What you should do: Output exactly the first line of the listing and each line after it, through the line that contains "You are a computer-use agent."; add nothing else.

The data:

+---+

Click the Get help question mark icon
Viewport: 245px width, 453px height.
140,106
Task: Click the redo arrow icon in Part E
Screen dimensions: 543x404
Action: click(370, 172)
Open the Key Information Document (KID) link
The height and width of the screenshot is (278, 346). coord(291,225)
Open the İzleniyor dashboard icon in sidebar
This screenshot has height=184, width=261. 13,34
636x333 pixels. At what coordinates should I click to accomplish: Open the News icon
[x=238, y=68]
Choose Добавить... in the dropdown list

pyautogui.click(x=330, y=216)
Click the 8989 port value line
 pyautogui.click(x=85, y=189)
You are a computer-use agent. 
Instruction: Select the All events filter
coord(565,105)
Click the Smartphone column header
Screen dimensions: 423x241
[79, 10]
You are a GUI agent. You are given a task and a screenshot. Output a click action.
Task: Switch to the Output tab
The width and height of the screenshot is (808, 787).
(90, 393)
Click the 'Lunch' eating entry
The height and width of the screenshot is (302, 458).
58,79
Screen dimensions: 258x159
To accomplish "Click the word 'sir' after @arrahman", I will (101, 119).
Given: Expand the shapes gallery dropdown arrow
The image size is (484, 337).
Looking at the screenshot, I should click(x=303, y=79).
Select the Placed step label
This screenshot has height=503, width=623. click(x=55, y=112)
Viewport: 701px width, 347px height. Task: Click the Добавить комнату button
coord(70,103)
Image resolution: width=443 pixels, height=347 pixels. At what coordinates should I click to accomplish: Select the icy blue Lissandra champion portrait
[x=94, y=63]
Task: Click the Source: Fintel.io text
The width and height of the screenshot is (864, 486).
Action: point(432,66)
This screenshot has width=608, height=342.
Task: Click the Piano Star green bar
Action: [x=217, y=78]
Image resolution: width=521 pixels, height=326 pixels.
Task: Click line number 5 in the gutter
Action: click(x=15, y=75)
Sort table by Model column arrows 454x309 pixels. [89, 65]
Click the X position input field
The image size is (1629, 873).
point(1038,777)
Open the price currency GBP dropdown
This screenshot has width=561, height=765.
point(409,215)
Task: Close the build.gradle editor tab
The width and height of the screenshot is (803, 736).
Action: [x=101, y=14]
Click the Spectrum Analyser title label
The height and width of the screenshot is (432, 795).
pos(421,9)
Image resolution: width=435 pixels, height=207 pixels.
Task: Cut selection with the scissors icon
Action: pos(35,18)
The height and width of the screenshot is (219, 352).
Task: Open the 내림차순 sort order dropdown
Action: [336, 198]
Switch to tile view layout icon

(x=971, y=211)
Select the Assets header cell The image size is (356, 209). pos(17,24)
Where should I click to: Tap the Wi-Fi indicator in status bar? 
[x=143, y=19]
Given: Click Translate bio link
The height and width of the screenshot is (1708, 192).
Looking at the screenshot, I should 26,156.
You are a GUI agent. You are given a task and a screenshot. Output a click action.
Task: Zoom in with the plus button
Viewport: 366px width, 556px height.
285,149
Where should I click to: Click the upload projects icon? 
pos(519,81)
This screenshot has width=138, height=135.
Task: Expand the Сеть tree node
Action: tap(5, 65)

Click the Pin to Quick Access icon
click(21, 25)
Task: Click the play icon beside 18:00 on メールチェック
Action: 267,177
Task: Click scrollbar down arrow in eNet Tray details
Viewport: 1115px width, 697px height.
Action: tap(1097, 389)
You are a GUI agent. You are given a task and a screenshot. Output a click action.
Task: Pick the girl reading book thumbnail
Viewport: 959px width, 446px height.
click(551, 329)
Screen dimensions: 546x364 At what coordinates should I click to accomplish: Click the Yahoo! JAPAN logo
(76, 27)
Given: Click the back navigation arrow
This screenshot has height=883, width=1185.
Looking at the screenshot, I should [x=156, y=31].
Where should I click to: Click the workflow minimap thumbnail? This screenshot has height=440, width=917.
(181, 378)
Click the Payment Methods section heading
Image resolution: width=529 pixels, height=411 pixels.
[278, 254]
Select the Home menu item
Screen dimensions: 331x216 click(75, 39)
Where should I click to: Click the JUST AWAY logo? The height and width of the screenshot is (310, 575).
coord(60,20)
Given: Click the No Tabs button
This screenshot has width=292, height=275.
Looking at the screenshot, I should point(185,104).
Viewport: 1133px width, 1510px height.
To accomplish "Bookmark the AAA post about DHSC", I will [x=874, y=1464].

+---+

Response to this task:
Click the Get help question mark icon
Viewport: 245px width, 453px height.
140,106
Task: Click the redo arrow icon in Part E
Screen dimensions: 543x404
Action: click(370, 172)
Open the Key Information Document (KID) link
The height and width of the screenshot is (278, 346). coord(291,225)
Open the İzleniyor dashboard icon in sidebar
This screenshot has height=184, width=261. 13,34
636x333 pixels. At what coordinates should I click to accomplish: Open the News icon
[x=238, y=68]
Choose Добавить... in the dropdown list

pyautogui.click(x=330, y=216)
Click the 8989 port value line
 pyautogui.click(x=85, y=189)
You are a computer-use agent. 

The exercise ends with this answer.